É natural que Coimbra passasse a ser uma Universidade entre outras. Agora, o que eu penso é que padecemos do centralismo lisboeta. Eu tenho uma simpatia especial pelo Porto, porque é o único que bate o pé a Lisboa, digo, ao centralismo. Por isso é que — vou brincar —, sendo eu só da Académica, sou mais do F.C. Porto do que do Sporting e do Benfica. Coimbra perdeu um pouco um certo élan. Há um centralismo lisboeta, inevitável, o Porto foi sempre aquela terra bairrista, Coimbra acabou por ficar com esta ideia de que era a terra de onde saiu Salazar e muitos ministros do Salazar... Mas recorde que foi de Coimbra que saíram com maior força os movimentos estudantis (faz agora 50 anos o de 1969). Também todo este sentido poético que a cidade tem desvalorizou-se com esta sociedade tecnocrática. A canção de Coimbra, que até foi evoluindo para música de intervenção, com o Zeca Afonso, e outros cantores, ficou muito reduzida, no imaginário, à imagem da saudade… Eu nasci aqui, mas sou muito pouco “coimbrinha”, no sentido negativo da palavra, de dizer que esta cidade é a melhor cidade do mundo. Coimbra é uma cidade entre outras, que tem os seus valores. Mas eu gosto imenso dela. Por mais que a queiram estragar, mantém-se viva. Contrariamente ao que se pensa, tem uma vivacidade cultural que é significativa: todos os dias temos dificuldade em acompanhar o que há. Sou de Coimbra e gosto da minha cidade, entendo, porém, que sou mais cidadão do mundo e deste país. Mas “coimbrinha” não sou.
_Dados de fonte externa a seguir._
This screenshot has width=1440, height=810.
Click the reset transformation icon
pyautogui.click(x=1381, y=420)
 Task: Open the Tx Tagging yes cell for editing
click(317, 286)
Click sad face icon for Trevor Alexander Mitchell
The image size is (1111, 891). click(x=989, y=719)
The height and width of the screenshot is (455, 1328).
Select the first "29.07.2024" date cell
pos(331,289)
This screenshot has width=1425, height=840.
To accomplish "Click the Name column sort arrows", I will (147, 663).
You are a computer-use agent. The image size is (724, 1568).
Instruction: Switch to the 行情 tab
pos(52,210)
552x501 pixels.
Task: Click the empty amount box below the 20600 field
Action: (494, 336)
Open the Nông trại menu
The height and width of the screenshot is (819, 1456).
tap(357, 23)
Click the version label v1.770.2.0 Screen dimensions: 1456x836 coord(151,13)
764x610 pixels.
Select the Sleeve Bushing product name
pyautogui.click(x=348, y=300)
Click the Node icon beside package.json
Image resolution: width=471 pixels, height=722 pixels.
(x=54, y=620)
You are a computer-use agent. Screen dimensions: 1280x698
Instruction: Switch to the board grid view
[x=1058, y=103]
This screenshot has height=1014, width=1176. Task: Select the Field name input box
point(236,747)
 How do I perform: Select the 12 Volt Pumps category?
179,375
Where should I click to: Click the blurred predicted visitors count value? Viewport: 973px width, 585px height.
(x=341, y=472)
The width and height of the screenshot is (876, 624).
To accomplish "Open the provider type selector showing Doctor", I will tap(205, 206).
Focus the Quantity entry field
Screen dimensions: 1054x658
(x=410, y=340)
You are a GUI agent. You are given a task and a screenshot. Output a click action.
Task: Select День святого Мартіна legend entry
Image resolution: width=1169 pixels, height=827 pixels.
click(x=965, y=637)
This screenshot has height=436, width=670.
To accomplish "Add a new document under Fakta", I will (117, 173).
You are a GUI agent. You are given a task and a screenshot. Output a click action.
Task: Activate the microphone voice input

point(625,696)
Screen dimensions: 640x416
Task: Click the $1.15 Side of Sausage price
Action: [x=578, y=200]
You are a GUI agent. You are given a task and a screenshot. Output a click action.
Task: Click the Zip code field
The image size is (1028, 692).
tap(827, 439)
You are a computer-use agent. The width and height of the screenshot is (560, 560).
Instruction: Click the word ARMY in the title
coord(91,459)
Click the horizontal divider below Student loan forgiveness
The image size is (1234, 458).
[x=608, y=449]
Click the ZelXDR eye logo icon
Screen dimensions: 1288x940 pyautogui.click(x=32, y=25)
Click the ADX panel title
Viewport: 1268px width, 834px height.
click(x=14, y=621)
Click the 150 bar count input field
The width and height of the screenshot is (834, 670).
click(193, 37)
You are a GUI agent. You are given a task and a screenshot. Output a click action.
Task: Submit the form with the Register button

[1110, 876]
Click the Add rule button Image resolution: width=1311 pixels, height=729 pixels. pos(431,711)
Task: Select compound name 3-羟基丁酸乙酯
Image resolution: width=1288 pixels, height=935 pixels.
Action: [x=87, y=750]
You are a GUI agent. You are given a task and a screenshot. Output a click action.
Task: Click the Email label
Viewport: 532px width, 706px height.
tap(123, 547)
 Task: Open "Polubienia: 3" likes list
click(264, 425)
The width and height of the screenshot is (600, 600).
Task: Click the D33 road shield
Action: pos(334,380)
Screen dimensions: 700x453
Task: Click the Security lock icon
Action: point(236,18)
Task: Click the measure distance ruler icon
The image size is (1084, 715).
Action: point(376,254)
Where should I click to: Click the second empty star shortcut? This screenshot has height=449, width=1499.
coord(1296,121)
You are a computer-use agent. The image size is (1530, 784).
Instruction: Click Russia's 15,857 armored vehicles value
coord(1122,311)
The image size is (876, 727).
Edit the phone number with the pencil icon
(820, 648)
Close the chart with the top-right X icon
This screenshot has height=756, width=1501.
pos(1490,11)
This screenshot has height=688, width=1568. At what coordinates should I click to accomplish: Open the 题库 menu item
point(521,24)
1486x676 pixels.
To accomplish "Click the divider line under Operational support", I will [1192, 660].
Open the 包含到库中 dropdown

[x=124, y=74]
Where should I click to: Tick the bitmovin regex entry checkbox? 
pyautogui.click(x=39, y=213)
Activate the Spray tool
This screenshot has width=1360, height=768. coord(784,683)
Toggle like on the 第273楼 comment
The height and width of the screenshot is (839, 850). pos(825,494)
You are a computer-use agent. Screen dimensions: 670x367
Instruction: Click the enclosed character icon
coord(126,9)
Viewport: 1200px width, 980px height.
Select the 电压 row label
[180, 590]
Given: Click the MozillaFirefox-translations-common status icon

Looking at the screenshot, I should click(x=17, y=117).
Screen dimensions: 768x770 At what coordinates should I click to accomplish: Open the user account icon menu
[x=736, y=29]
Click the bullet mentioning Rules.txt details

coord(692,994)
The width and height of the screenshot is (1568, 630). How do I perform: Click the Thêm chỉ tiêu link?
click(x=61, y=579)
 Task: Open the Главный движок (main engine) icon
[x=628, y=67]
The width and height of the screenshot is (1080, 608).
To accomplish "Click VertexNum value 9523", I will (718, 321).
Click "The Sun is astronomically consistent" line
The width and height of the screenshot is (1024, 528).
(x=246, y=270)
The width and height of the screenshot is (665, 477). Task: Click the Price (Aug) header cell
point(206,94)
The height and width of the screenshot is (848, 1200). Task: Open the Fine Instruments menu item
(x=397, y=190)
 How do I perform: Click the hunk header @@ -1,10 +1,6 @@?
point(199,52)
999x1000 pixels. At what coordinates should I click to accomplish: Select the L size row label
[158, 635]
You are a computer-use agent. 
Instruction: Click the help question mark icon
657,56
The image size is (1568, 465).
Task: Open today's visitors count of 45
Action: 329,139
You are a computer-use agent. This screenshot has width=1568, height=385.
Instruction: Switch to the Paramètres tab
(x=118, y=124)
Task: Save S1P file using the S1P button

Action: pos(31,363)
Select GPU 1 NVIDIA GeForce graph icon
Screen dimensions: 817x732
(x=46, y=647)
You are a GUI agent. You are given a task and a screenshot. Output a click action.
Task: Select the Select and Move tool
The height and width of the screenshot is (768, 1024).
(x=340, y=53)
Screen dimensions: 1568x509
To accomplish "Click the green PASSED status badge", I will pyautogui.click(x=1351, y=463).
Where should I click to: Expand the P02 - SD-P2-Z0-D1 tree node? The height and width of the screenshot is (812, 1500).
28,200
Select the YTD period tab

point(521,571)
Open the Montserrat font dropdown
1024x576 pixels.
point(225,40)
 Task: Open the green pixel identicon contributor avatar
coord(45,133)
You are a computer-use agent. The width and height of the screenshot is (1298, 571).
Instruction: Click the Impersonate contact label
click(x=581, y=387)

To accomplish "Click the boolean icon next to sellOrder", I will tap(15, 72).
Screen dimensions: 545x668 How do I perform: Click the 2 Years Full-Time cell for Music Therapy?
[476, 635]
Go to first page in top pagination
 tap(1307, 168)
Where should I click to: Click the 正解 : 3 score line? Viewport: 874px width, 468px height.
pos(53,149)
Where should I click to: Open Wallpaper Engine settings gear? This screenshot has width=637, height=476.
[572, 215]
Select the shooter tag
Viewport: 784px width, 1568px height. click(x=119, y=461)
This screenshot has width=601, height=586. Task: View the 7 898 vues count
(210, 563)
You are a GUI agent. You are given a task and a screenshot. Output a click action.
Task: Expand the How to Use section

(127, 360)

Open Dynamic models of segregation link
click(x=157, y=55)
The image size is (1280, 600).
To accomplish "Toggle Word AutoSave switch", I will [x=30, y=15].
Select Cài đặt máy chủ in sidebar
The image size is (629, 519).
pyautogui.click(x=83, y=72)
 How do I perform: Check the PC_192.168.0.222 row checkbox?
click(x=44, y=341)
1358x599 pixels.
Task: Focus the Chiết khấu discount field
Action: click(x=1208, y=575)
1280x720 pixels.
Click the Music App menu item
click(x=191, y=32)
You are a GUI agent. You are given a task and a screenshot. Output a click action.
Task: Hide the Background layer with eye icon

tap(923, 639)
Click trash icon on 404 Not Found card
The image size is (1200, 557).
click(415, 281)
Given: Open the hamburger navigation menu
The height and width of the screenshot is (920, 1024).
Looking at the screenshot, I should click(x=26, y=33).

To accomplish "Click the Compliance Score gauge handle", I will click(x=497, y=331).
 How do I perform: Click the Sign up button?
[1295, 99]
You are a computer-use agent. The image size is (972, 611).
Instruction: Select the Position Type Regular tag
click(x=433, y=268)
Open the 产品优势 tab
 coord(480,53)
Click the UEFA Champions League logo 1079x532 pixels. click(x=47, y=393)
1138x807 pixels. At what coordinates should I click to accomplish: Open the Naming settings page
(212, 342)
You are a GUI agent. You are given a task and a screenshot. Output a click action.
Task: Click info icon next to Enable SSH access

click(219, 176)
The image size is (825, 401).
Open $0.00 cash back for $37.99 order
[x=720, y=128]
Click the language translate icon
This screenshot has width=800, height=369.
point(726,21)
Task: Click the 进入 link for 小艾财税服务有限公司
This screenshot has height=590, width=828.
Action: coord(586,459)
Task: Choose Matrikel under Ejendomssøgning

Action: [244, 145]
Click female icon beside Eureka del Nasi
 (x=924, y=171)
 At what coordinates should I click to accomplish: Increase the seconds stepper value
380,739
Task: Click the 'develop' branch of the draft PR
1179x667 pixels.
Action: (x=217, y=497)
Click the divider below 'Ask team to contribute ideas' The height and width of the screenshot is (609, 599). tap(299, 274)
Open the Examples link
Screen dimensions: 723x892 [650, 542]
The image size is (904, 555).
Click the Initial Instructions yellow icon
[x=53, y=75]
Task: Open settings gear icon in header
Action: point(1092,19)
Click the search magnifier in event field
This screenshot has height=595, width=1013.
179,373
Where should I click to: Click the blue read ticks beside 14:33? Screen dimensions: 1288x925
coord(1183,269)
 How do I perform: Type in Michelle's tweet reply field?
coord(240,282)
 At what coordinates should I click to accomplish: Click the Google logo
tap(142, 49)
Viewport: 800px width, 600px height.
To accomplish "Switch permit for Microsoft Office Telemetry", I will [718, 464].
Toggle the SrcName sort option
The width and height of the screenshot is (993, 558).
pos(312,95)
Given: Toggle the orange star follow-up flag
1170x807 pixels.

Enquanto cidadão do mundo e deste país, vemo-lo com frequência a ter intervenção pública, designadamente através de artigos na imprensa. Sempre sentiu esse apelo?
Tenho 77 anos e continuo a trabalhar e a ser combativo. Estive dois anos na guerra da Guiné e nunca fui grande combatente, até porque era oficial de transmissões, mas sou combatente de ideias por natureza. Sou cidadão e procuro intervir o mais possível, dentro das minhas possibilidades e da minha falta de tempo, porque me dedico a muita coisa.
Escreve história para um público vasto? Tem o prazer da escrita quando está a fazer história?
Tenho o prazer da escrita muito simples. Se houver um termo técnico que eu tenha de utilizar – “epistemológico”, por exemplo –, eu utilizo. Mas, se me vem à cabeça uma palavra complicada que posso substituir, troco-a por um sinónimo simples, para que toda a gente entenda. Não faço história com a ideia de que toda a gente pode ler os meus livros. Isso não. Faço história como entendo que a devo fazer, com notas de rodapé e tudo isso. Escrevo como historiador e não faço divulgação de história. Deixo isso para as minhas conferências ou quando as escolas me pedem… Mas tento ter o sentido do rigor e o sentido da palavra comum. Por exemplo, eu digo que o Estado Novo é um fascismo, mas tento provar, cientificamente, por que é que entendo que a palavra “fascismo” pode ser usada em Portugal. Muita gente foge dessa palavra, cientificamente. A palavra “totalitário” também lá está. Como é que eu chego a isto? Lendo os documentos. Há uma série de juristas salazaristas que utilizam a palavra totalitário, no Estado Novo. Há alguns que dizem “o Estado Novo é totalitário até aqui, mas a partir daqui já não é”. Eles próprios assumem essa realidade. Enfim, voltando à sua pergunta, gosto de escrever história, mas não tenho veleidades literárias.